* Problem statement: Render every line of the data below as a Markdown table with the columns "Row" and "Line", omitting blank lines and leaving the pictures out of the answer.
══ Records to process ══
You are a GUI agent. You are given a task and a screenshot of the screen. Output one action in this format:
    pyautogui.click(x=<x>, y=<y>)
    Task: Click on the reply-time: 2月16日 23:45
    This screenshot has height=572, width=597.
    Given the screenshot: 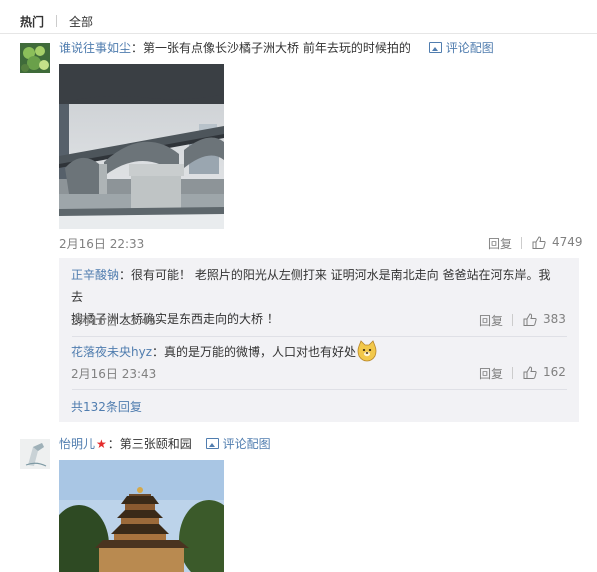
═══
* Reply to the task:
| Row | Line |
|---|---|
| 1 | You are a GUI agent. You are given a task and a screenshot of the screen. Output one action in this format: |
| 2 |     pyautogui.click(x=<x>, y=<y>) |
| 3 |     Task: Click on the reply-time: 2月16日 23:45 |
| 4 |     This screenshot has height=572, width=597. |
| 5 |     Given the screenshot:  |